Generation by examples

The comment marker generation is amazing! Codex needs to “know” some of this stuff to be able to write code: it needs to be able to switch between “code” style and “comment” style. It’s not quite “right”, though: all given examples are inline comments except COBOL, where “*” only works if it’s the first character of the line (position 7, after the number). The inline start for COBOL comments is “*>”.

For the database generation: I’m not sure of the worth of generating a schema ex nihilo, ignoring any information about other tables. Doubtless this will improve.

For the time generation: knowledge of how everything fits in is very cool, but I don’t think const months = 30 * days is a good idea. The subsequent const years = 12 * months give a year having 360 days, which is nicely divisible but also wrong. For an approximation, having a year be 52 weeks would be better.

Unit Test Generation

All of these are extremely neat, and may encourage coding patterns involving putting the tests in the same file as the code, which is a pattern I like from Rust. That, or developers will generate the tests in the same file and move them out once they’re done, or you could prompt VSCode with where your source is so it can send the right thing to Copilot. Lots of interesting opportunities here.
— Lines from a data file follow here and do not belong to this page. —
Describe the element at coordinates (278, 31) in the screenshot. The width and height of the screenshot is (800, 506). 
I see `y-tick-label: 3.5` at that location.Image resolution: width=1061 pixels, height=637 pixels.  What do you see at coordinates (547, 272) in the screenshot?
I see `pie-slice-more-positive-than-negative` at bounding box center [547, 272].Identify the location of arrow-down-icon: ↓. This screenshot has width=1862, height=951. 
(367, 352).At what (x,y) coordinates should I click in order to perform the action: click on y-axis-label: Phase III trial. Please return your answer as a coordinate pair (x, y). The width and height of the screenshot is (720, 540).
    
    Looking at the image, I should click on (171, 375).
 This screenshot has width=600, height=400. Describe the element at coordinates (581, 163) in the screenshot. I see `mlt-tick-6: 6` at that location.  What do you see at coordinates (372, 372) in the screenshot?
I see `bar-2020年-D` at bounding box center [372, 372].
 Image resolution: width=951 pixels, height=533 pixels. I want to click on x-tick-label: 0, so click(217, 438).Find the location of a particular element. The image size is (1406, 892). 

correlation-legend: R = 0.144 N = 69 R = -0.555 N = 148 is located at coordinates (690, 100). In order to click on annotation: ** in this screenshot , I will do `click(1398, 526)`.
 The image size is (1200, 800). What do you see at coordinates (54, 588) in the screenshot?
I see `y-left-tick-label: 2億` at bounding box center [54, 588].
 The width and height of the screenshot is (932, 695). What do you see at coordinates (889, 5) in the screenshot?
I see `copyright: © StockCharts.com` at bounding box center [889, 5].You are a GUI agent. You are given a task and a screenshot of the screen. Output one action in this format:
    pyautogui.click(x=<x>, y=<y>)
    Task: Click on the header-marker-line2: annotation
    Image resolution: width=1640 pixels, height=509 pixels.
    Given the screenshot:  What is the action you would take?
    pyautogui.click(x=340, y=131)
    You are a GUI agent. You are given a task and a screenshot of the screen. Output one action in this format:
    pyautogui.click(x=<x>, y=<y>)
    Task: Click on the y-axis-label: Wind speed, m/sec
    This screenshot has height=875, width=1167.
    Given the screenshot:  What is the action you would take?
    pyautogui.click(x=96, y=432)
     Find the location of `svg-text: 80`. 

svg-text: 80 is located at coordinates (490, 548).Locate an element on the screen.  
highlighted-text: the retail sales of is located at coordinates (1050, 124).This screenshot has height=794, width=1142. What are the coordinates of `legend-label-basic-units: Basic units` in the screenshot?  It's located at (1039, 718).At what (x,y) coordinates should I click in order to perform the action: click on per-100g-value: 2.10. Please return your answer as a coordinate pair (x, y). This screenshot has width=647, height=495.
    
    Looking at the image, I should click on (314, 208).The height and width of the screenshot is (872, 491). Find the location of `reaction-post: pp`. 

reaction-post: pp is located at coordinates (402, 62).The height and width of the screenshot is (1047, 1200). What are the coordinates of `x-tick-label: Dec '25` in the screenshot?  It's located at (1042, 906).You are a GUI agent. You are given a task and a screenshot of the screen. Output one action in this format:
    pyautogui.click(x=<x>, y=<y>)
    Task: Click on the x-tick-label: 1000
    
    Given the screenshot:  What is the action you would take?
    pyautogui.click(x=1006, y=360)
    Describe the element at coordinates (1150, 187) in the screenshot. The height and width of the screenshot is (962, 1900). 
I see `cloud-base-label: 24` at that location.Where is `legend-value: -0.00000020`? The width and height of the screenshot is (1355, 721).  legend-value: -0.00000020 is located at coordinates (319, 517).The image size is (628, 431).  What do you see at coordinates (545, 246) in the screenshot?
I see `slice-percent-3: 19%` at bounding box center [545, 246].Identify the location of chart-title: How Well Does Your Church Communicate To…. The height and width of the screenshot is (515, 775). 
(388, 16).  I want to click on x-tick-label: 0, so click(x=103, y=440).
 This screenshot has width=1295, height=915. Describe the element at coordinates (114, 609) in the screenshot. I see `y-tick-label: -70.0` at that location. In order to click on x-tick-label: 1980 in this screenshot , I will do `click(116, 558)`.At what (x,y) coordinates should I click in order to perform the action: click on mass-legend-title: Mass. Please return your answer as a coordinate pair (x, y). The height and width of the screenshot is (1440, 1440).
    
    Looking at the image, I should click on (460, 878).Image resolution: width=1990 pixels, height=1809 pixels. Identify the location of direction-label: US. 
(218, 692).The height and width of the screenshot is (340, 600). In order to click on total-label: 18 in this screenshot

I think the nicest bonus is the ability to autogenerate what a good test looks like for an unfamiliar framework or a familiar framework with a lot of boilerplate (e.g. Angular). I wonder whether Copilot is actually running the code to ensure the tests pass, or just looking at it and figuring out what it should do. Either is interesting.

On the downside, for the simple non-React examples they gave I think property-based testing might be more fitting. Copilot won’t help you if you’re asking it to solve the wrong problem.

Unfamiliar code generation

We have managed to obsolete codility: just pass it to Copilot and get a solution! If it doesn’t compile or pass tests, try again until it does.

Looking only at the memoization examples, I note that for JavaScript and TypeScript (and probably Ruby), falsy types aren’t cached (so null, undefined, false…). I’d expect the Python one to point you to the @functools.cache or @functools.lru_cache decorators.

I see this as good for generating documentation examples for a widely used library you’ve written, but perhaps not so great for finding out how to do something properly for a library you’ve never used before.

Summary

Copilot is exciting, and a breakthrough in what’s possible for developer productivity, at least in some areas. There’s lots of room for growth – I’m particularly interested in what can be done for code -> tests, tests -> code and code -> documentation.

I think the legal risks are to high to justify using in a commercial venture until it’s been to court a few times (similar to how GPL code is avoided). I think it may be useful in some areas, especially for high-boilerplate javascript frameworks, but I don’t think it’s at the stage where it’ll be useful in day-to-day coding. There’s good reason to believe it’ll improve from here, though!